Ma torniamo per un attimo al fantomatico “passaporto digitale” che potrebbe presto venire adottato in Italia. Nel nostro Paese si contano già diversi tentativi da parte dei privati per corteggiare il Governo con proposte di piattaforme tech per la sorveglianza. Il progetto che ha più chance di farcela –sostiene Eugenio Cau— vede gli sforzi congiunti di Bending Spoons (di cui forse i nostri lettori si ricordano), Jakala, Geouniq e il Centro Medico Sant’Agostino.

La proposta è quella di un’app da scaricare su base volontaria, ma con ampi vantaggi per chi decide di usarla.

Una volta scaricata l’app chiede di inserire periodicamente lo status sulla salute dell’utente (febbre, raffreddore, tosse…) che verrà poi monitorato in ogni suo spostamento. Gli spostamenti vengono quindi condivisi alla Protezione Civile, che a quel punto si ritrova con una mappa completa di movimenti e salute di un’ampia fetta della popolazione. I dati sono assolutamente anonimi, a nessun utente vengono chiesti dati personali. 

Sulla base di queste informazioni, il Governo si troverebbe nella posizione di avere una panoramica molto puntuale del livello di rischio di ogni singola area locale, addirittura di ogni edificio: potenzialmente si potrebbe decidere di mantenere in quarantena un condominio ritenuto a rischio, e dare luce verde alla circolazione agli abitanti delle altre case limitrofe. Ma attenzione, questa è solo una delle possibilità e mentre scrivo questo articolo nessuna iniziativa ha ricevuto l’autorizzazione del Governo.

 

Insomma, come è evidente, tra il nulla attuale e il modello della gogna pubblica coreano esistono diverse vie di mezzo che fanno ben sperare.
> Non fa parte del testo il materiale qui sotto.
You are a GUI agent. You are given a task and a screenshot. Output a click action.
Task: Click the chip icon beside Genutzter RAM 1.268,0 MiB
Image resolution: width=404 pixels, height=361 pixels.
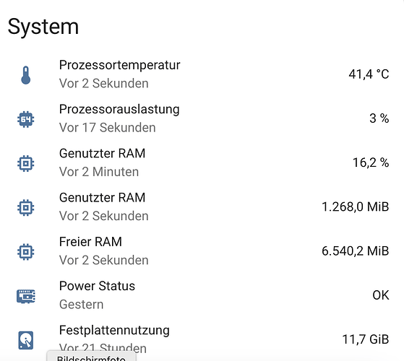(x=26, y=208)
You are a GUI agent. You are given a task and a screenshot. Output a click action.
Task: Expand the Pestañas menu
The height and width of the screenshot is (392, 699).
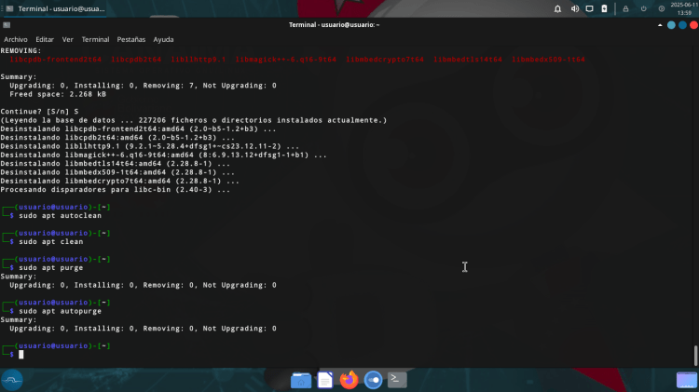tap(130, 40)
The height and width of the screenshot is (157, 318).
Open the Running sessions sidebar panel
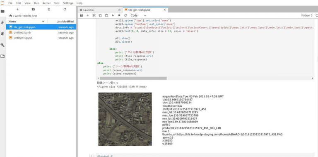(x=2, y=22)
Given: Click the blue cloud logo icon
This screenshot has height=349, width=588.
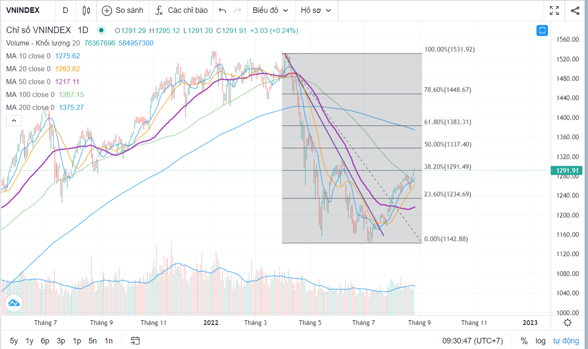Looking at the screenshot, I should 13,303.
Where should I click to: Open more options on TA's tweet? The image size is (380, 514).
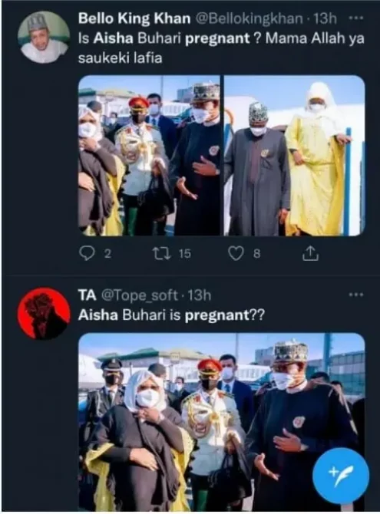coord(356,295)
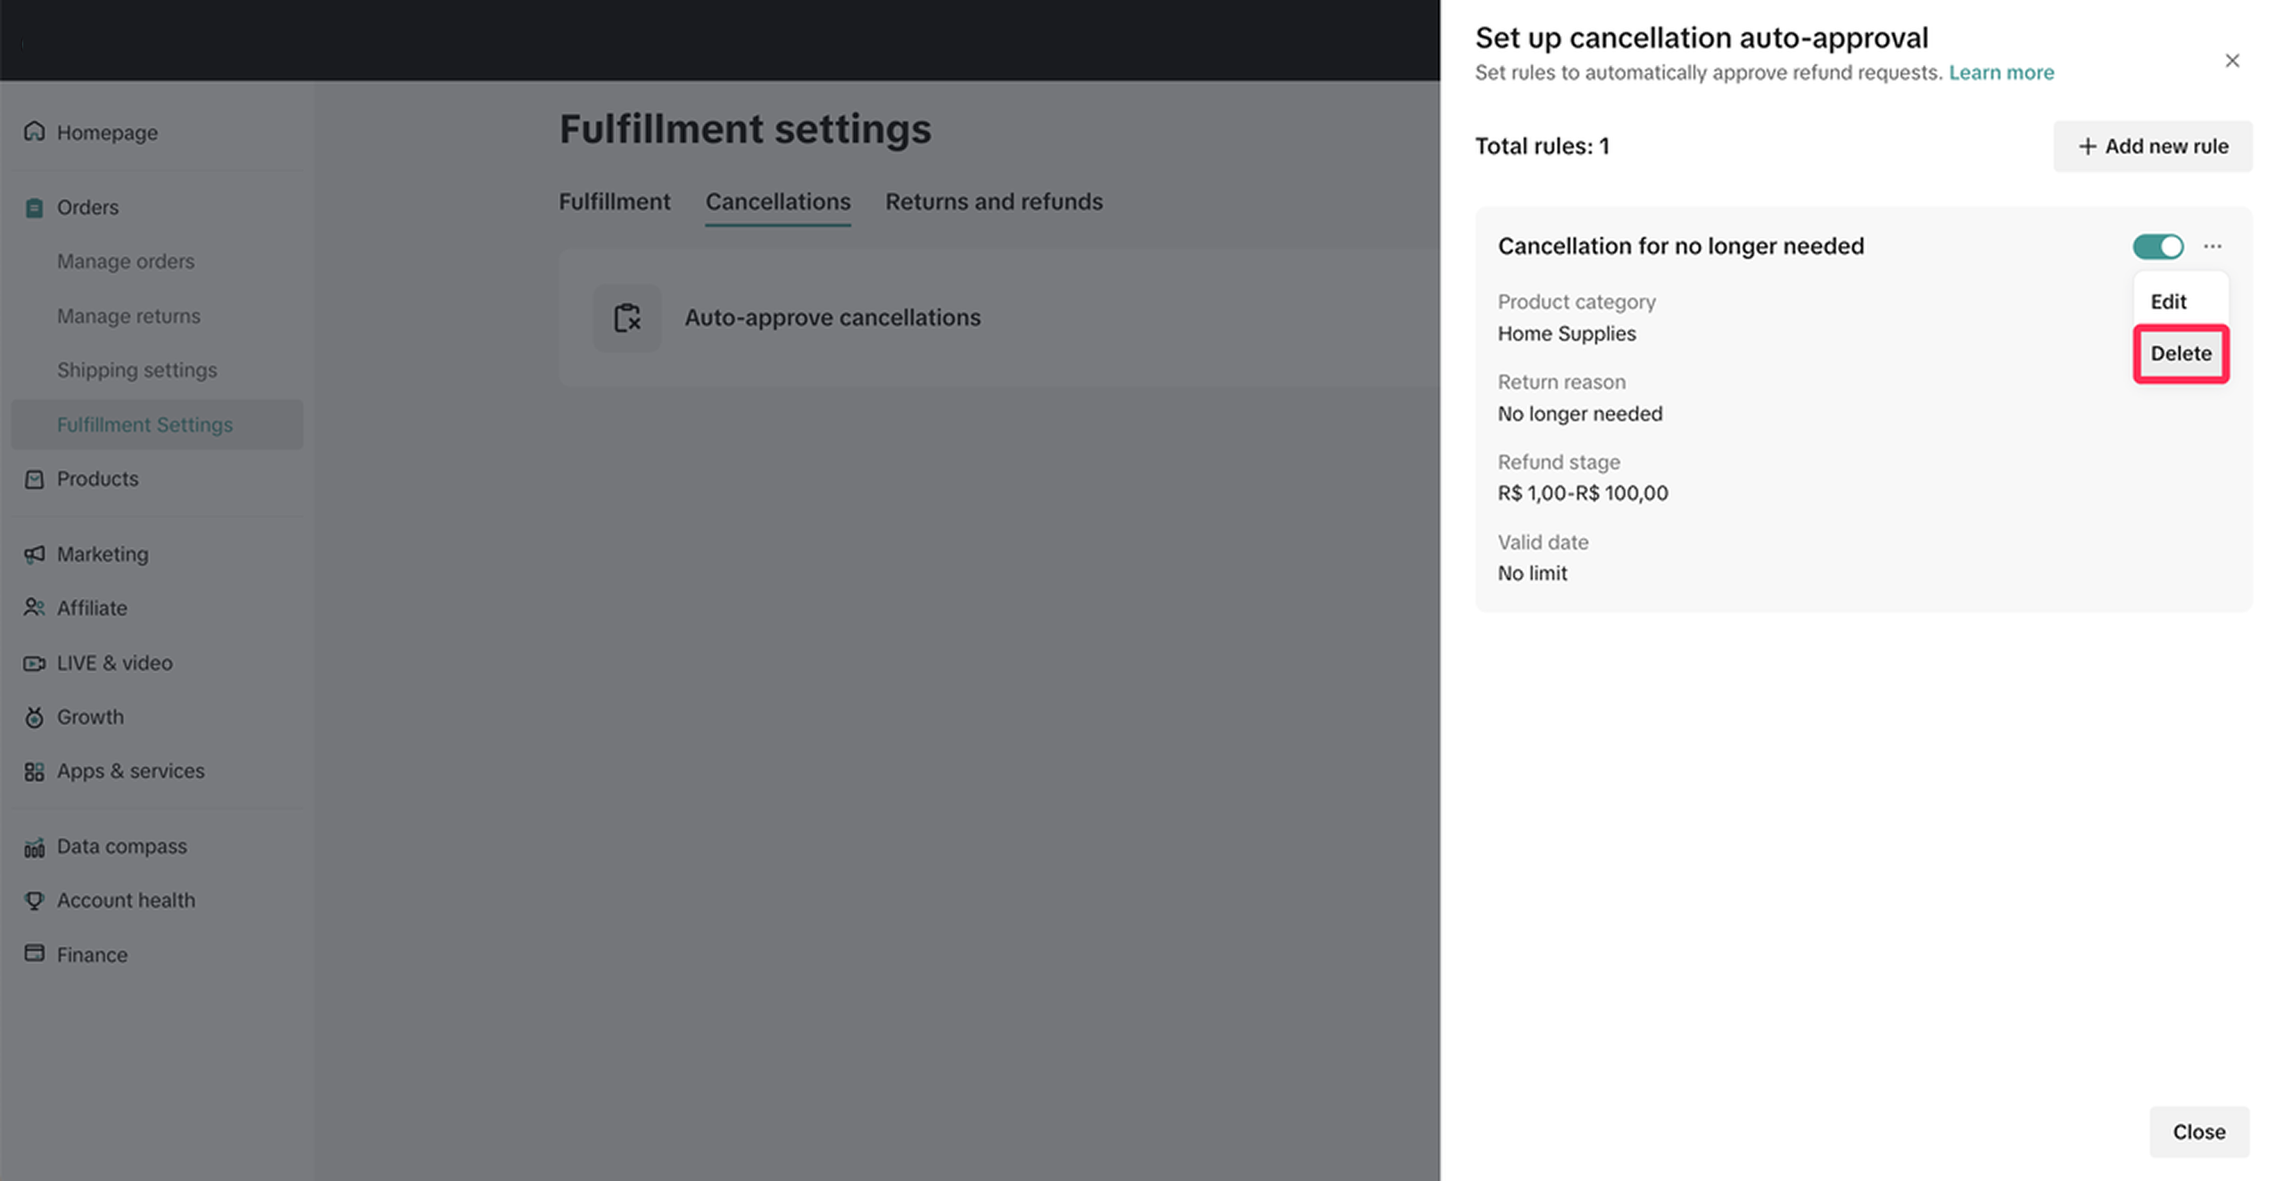Image resolution: width=2284 pixels, height=1181 pixels.
Task: Open the Fulfillment tab
Action: pos(614,202)
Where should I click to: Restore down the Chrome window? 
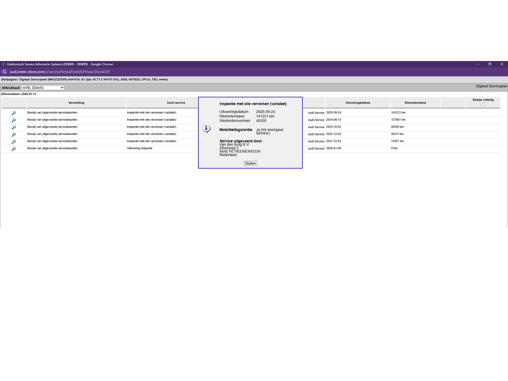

Presto o tardi, una soluzione del genere non si renda necessaria anche in Italia — nelle stesse forme viste in Asia. Lo potrebbe diventare se il contenimento dell’epidemia risultasse un processo più lungo di quello auspicato fino ad oggi. Lo diventerebbe a maggior ragione se — come teorizza più di qualche commentatore autorevole — quello con il covid-19 diventasse un appuntamento fisso, da cui non esiste via di fuga.

A quel punto, tenere un Paese da 60 milioni in quarantena permanente non è una strada percorribile. È la morte del Paese e una condanna all’indigenza per la stragrande maggioranza degli italiani. L’unica soluzione diventerebbe allora quella di avere quarantene mirate, e monitorare sistematicamente gli spostamenti di tutti per contenere il contagio in un Paese che continua a lavorare, a produrre e a consumare. Proprio come avviene in Corea del Sud.